All About Corporal Punishment


Q: After I broke up a fight at school, I got a letter in my file warning me that using excessive force could be considered corporal punishment. Can I be accused of corporal punishment for what I did?

A: It's possible, but it's more complicated than that.

A charge of corporal punishment is very serious. If proven, it can lead to a letter in the file, U-rating, dismissal procedures, the loss of your license and even criminal charges. But allegations of corporal punishment have to be substantiated before any such actions can be taken against a member. An updated Chancellor's Regulation A-420 dated Dec. 8, 1997, spells out the steps that must be taken to corroborate allegations of corporal punishment.

By knowing your rights, you may be able to avoid some pitfalls that could lead to accusations of corporal punishment and you can protect yourself in case you are charged.

In this column, we'll look at what corporal punishment means in legal terms. In the next column, we'll tell you what to do if you are accused of corporal punishment.

The board defines corporal punishment as the use of excessive physical force or abusive language as a punishment. It is forbidden by the by-laws of the New York City Board of Education.

The chancellor's regulation defines the term fully and also spells out the four conditions under which reasonable physical intervention may be necessary and would not constitute corporal punishment:

1. to protect yourself or others from injury;

2. to protect another pupil or teacher or any other person from physical injury;

3. to protect the property of the school or of others; or

4. to restrain or remove a pupil whose behavior is disorderly and who has refused to comply with requests to stop that behavior.

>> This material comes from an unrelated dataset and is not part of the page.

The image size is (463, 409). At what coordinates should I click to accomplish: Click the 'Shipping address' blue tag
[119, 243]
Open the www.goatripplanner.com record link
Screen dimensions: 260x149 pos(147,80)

In applying the regulation, it is often necessary to make a distinction between appropriate action and corporal punishment. Except in extreme cases, that leaves room for interpretation and judgment. Breaking up fights, for example, falls into a gray area between the extremes. That is why the UFT negotiated changes in the new regulation that minimize subjectivity in the investigation.

The new regulation calls upon the board's Office of Special Investigations to conduct the investigation itself or designate an administrator to investigate under its guidance. That should ensure a fairer review of the evidence.

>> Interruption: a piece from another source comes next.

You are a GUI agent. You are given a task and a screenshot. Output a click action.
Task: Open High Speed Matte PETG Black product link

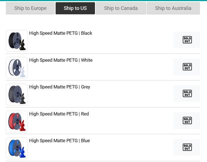[x=61, y=33]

Most educators are inclined to step in when they see youngsters fighting, and teachers clearly have a responsibility to try to keep their students safe. However, teachers, who may not be trained to handle such situations, may use more force than some people would consider necessary. As a result, teachers have sometimes faced charges of corporal punishment when they broke up fights with what was considered excessive force.

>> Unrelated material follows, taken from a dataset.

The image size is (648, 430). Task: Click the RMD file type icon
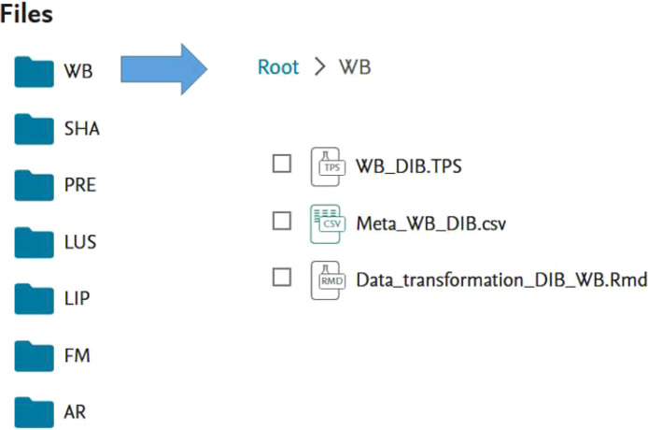coord(328,280)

(Members also risk injuring themselves when they step in to break up fights, which is why the union suggests that you avoid physical intervention, if at all possible, and, first, try to stop a fight with loud verbal admonitions to the students and, second, use your intercom or send monitors to get the help of a security officer, dean or administrator. However, if common sense tells you that you must intervene physically because of the circumstances, try to do so in a way that minimizes injury to yourself and others.)

Breaking up fights is just one example of a situation that could put a member at risk of allegations of corporal punishment. In the next column, we'll look at what you should do and how to preserve your rights if you are accused of corporal punishment in this or other circumstances.